From the records, return each line that has the word "button" in it.

▼

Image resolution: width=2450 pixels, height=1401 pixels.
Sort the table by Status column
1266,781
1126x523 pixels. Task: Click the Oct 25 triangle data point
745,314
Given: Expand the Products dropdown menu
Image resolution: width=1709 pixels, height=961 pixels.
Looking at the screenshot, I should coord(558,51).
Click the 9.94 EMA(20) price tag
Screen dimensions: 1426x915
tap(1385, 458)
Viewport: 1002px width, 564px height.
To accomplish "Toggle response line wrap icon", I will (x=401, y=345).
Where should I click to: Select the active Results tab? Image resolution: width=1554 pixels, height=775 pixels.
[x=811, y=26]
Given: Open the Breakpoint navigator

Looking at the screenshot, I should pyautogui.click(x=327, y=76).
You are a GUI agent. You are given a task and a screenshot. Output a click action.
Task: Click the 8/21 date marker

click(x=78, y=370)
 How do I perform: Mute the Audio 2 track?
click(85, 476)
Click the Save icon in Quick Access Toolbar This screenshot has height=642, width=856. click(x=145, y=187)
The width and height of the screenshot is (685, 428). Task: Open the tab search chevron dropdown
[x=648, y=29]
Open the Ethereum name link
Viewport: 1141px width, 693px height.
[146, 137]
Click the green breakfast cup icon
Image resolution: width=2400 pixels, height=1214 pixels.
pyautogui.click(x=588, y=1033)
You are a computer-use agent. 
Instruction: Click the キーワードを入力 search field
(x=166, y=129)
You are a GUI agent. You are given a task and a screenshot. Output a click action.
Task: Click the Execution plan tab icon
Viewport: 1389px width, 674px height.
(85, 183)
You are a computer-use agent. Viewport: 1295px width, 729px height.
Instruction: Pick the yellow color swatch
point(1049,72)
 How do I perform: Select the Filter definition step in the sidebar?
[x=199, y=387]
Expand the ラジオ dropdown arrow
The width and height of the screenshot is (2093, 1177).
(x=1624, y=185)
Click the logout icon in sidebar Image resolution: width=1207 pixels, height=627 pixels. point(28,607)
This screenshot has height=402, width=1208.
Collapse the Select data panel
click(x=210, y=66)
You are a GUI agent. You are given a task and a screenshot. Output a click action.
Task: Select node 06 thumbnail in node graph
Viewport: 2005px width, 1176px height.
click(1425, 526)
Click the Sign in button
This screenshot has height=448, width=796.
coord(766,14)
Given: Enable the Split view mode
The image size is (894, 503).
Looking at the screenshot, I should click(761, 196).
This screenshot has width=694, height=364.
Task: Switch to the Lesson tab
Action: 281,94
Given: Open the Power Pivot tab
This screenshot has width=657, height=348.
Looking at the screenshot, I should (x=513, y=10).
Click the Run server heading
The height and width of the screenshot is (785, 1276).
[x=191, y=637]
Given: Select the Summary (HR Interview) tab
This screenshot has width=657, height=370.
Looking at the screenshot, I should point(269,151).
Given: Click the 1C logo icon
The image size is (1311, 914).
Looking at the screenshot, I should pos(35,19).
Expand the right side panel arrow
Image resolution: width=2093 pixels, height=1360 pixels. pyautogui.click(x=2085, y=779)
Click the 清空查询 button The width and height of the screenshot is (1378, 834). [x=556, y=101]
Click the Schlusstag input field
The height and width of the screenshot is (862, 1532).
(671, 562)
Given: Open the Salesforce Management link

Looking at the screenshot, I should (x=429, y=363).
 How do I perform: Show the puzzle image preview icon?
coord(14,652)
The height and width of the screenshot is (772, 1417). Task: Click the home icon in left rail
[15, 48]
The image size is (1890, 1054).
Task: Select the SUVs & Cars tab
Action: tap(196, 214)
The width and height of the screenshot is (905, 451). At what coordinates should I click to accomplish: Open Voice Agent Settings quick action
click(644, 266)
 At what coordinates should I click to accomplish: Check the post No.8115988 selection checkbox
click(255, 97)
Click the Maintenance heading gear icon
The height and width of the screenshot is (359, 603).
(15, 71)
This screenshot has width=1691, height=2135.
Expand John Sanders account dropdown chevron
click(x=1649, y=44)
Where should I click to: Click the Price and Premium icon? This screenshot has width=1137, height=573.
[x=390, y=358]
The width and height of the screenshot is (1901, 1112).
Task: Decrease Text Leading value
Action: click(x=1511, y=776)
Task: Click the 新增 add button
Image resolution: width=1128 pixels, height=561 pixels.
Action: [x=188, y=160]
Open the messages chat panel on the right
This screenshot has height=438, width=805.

▲

Answer section:
Click the Sign in button
Click the 清空查询 button The width and height of the screenshot is (1378, 834). [x=556, y=101]
Task: Click the 新增 add button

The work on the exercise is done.